During her second semester, Eadie took Comparative and National Social Policy with Tim Smeeding; Advanced Quantitative Methods for Public Policy with Harris, whose specialty is education policy; Introduction to Policy Analysis with David Weimer; and the Policymaking Process with Susan Yackee.

"I am very interested in the correlation between conditions of poverty and student achievement, from test scores to classroom behavior to graduation rates," Eadie says, "and I appreciated the opportunity to research and analyze social and educational policy for these classes."

She appreciates that the La Follette School nurtures good relationships among students. "I love La Follette's small size — it encourages engagement and allows La Follette students to use each other as resources for learning and support," Eadie says. "La Follette students even know each other's specific policy areas and career goals — we are a community."

Eadie helps to bring that community together by serving on the La Follette School Student Association's volunteer committee during her first year and as community service and outreach coordinator for the 2012-13 school year. "Voluntarism is a huge part of my life," Eadie says. In April, she recruited La Follette School students to volunteer as part of the city of Madison's Earth Day Challenge and spent a few hours weeding, raking and mulching in Goodman Park.

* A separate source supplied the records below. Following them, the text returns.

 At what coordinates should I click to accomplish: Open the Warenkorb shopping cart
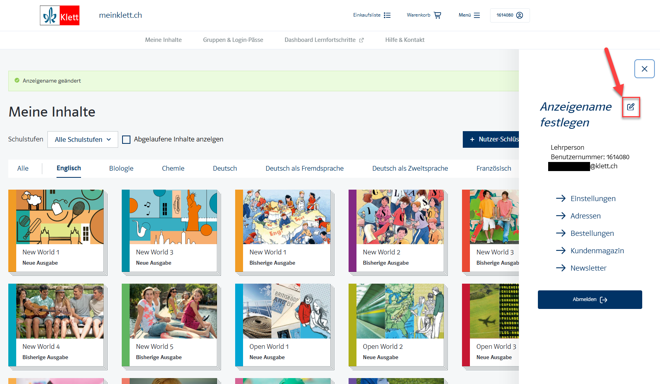[437, 15]
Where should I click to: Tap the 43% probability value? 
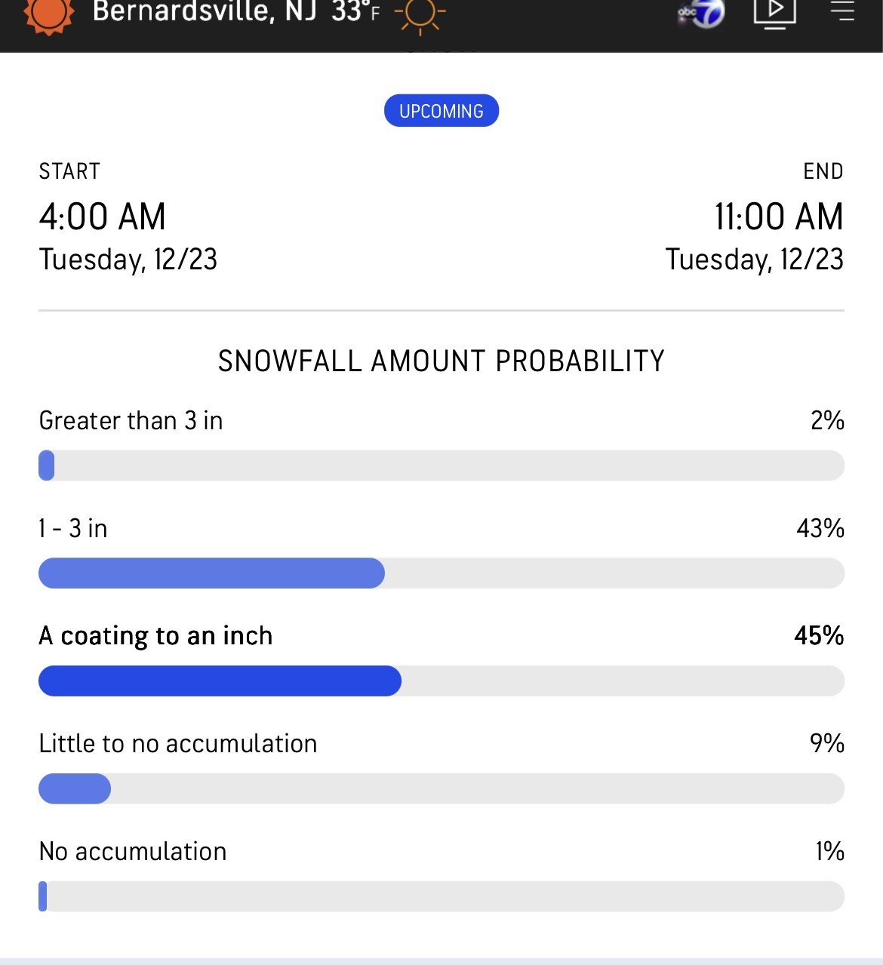tap(820, 528)
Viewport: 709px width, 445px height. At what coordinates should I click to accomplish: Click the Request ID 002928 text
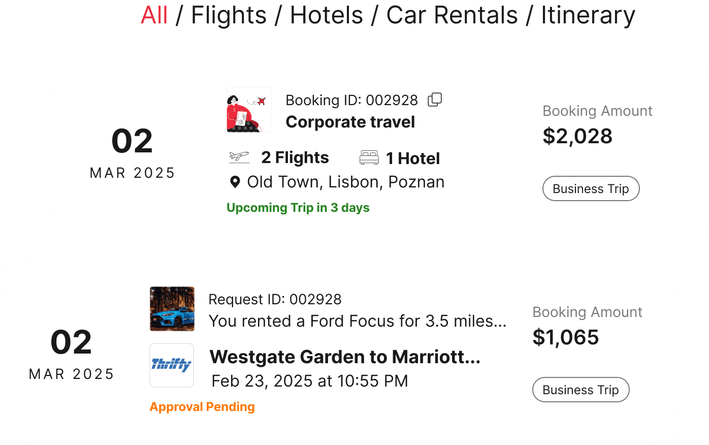tap(275, 299)
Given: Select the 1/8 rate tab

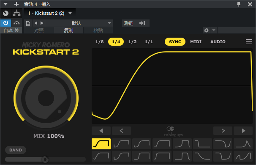Looking at the screenshot, I should (x=99, y=42).
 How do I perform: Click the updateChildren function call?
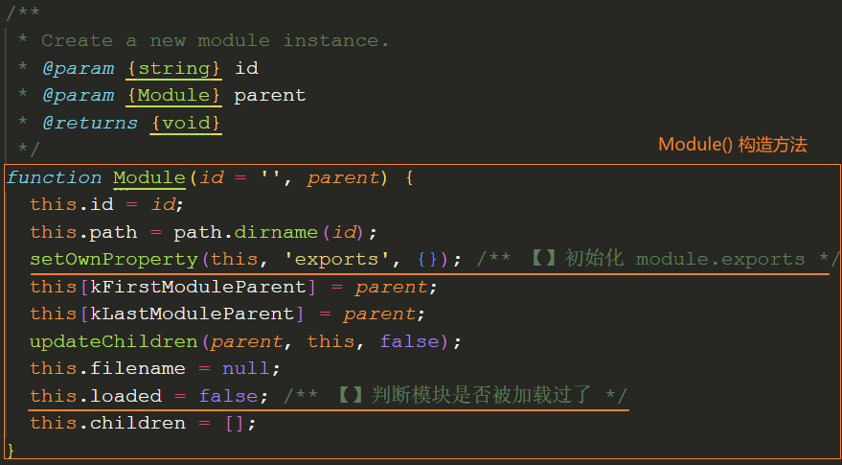(x=114, y=341)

Eadie's AmeriCorps service, volunteer work and the quantitative skills she is gaining at the La Follette School will inform her career. She hopes to develop local or state education programs, or work in education for the federal government. "My experiences observing and participating in public service have defined my career ambitions and personal attitudes," Eadie says. "I know that a career in public service will allow me to apply my interest in policy evaluation and passion for educational equity in a meaningful and positive way."